In instances like this, I believe that the best software for the job is going to be ZoneMinder. Using ZoneMinder is a natural fit for the workplace looking to keep things secure with closed circuit video because of the available functionality provided by the software.
Cameras are easily setup to watch the outside building area, monitoring potential problems such as a car prowling. And thanks to the ability to set up pan/tilt, the department in charge of monitoring these cameras can do so with great control. Another benefit that can come into play with ZoneMinder is that you can set up multiple zones per camera. This means that if you need to monitor the area to the side of an entrance area, but would rather not trigger the space where employees are walking in, ZoneMinder's independent zones per camera could be invaluable here.
In addition to ensuring employee safety this can also be used in making sure they're not slacking off. Instead of peeping over their shoulder directly, consider a less intrusive way to do this by using ZoneMinder to monitor breakroom areas.
Regardless of which software solution listed here you choose to add, you'll need to decide whether notifications will be part of the project. Because none of the options listed above include paid monitoring services, any monitoring and response will come from whomever receives the notification that an event has taken place.
Obviously, HEYU doesn't need any notifications. Yet both Motion and ZoneMinder users may benefit from someone being kept in the loop to monitor events taking place. The most common types of notification with motion detection software for Linux include a combination of SMS and email alerts.
What I don't recommend is attaching some loud X10 alarm speaker to such a system. Reasons for avoiding this range from local laws regarding alarm licensing down to annoying anyone within ear shot of a false alarm. My suggestion of using motion detection assumes you're setting this up to better the daytime experience for everyone in the office -- not trying to create the "ultimate burglar alarm."
Why the emphasis on X10 devices?
Throughout this article, I've placed a fair amount of importance on X10 devices for use with software solutions like HEYU. This is due to the widely used nature of the X10 protocol, despite there being other up and coming alternatives. It's also considered to be an open standard.
This prevents any one company from controlling the X10 protocol exclusively.
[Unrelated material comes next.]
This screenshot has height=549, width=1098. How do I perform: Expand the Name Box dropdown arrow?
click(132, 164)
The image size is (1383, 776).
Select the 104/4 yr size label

X10 is interesting in that it can use the existing electrical wiring to send data from one device to another. This ability lowers the barrier to entry for both the office and home user.
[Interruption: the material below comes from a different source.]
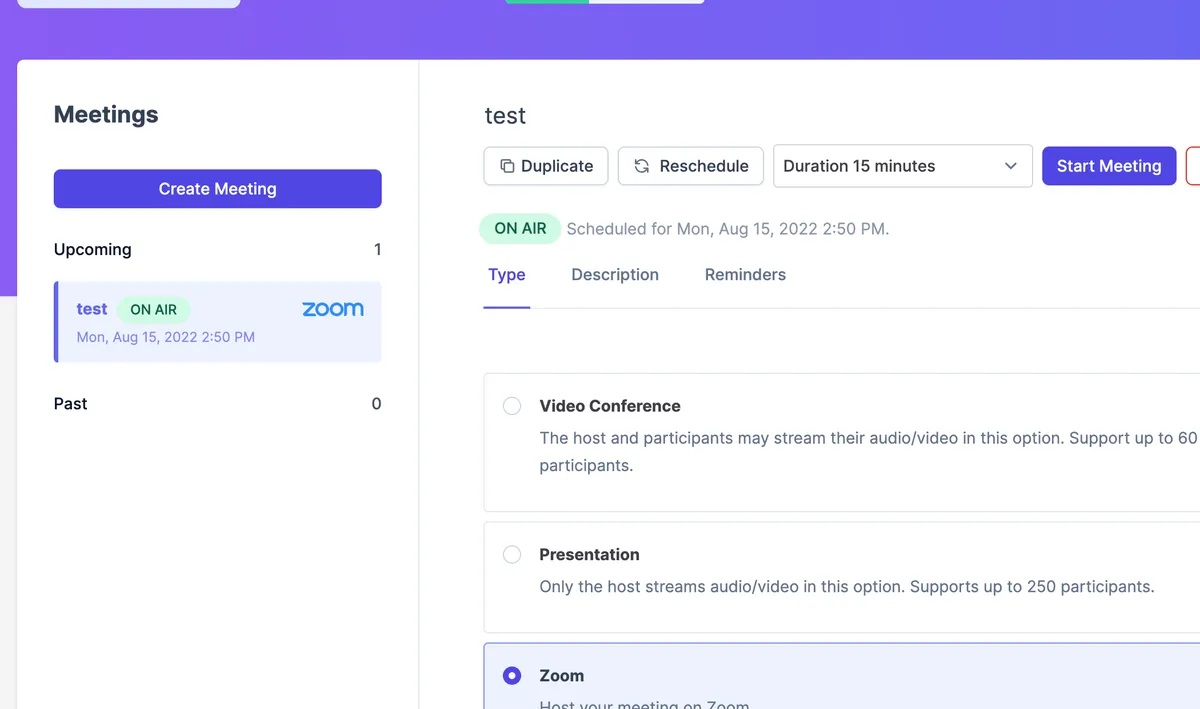
Task: Click the red-outlined button right of Start Meeting
Action: (1193, 166)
While X10 works great in the instances I've listed above, I would not suggest it as a replacement for a security system. My reasoning for recommending against X10 and motion detection software for security needs is that, like any DIY office automation setup, it's not without some bugs.
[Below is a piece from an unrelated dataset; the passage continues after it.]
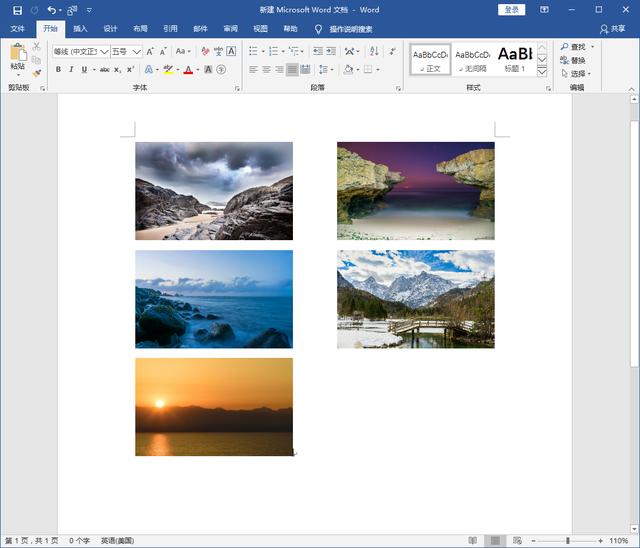
Task: Click the 登录 sign-in button
Action: (511, 10)
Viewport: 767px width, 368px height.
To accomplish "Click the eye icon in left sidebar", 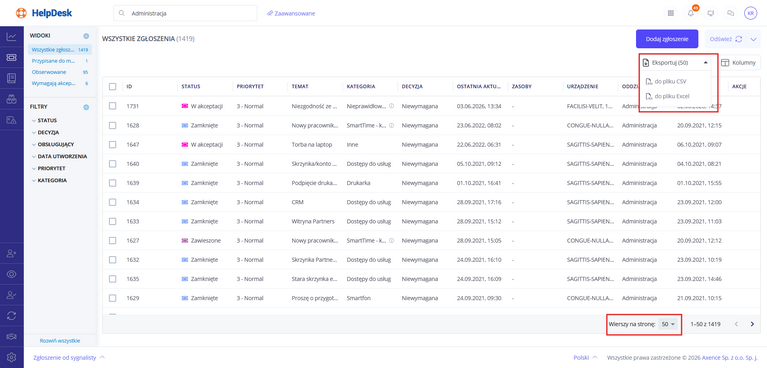I will click(x=11, y=274).
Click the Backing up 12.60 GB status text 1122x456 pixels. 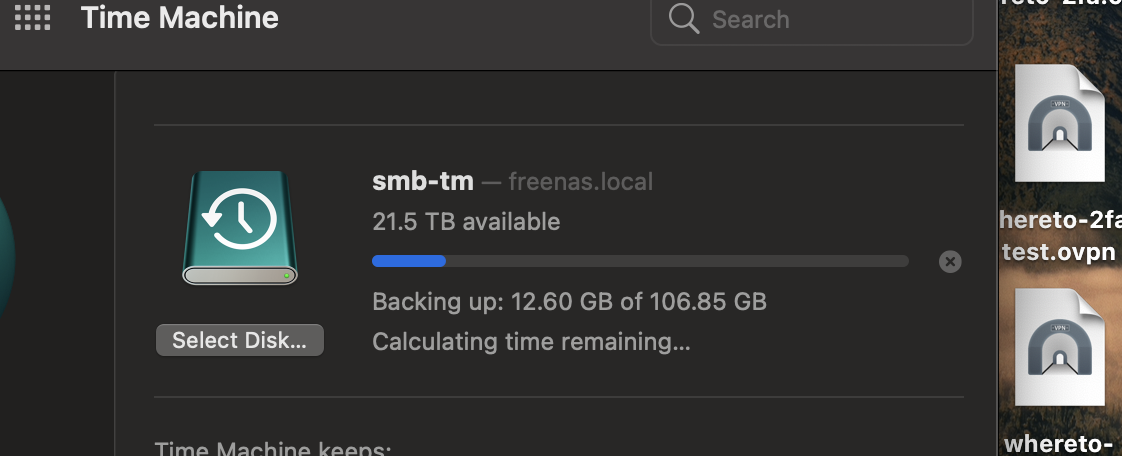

The radio protocol used by X10 is spotty at best and not very reliable, based on my testing. Therefore my recommendation is to stick with using X10 devices that enhance power consumption, as this is not a mission critical service for your workplace.
In other words, you're not going to be dealing with false alarm complaints because the lights failed to turn off on schedule. With an office security system, this might be a very different story.
Is any of this really worth it?
By now the question as to the value of all of this has to be crossing your mind. What's the point of monitoring employee activity, using Linux-powered scheduling for lighting or even bothering with zone security outside of the building?
Simple, it's a matter of encouraging productivity, better energy consumption and safety. If you have an alternative means to gain the same benefits, then by all means embrace it with both arms. My hope is to dispel the myth that this kind of technology will cost the cash-strapped businesses of today thousands of wasted dollars. The truth is, by taking the Linux approach you can avoid dangerous vendor lock-in with "potentially shady" software vendors.
For the money spent -- and assuming you can keep the labor costs down -- I think that using these ideas are financially worth it. At the very least, using HEYU will make sure that the lights have been turned off in the evening. I'd also like to point out that IP cameras and parking lot monitoring is a must have.
As for the productivity side of things, this is an area that's likely to vary depending on the existing office dynamics.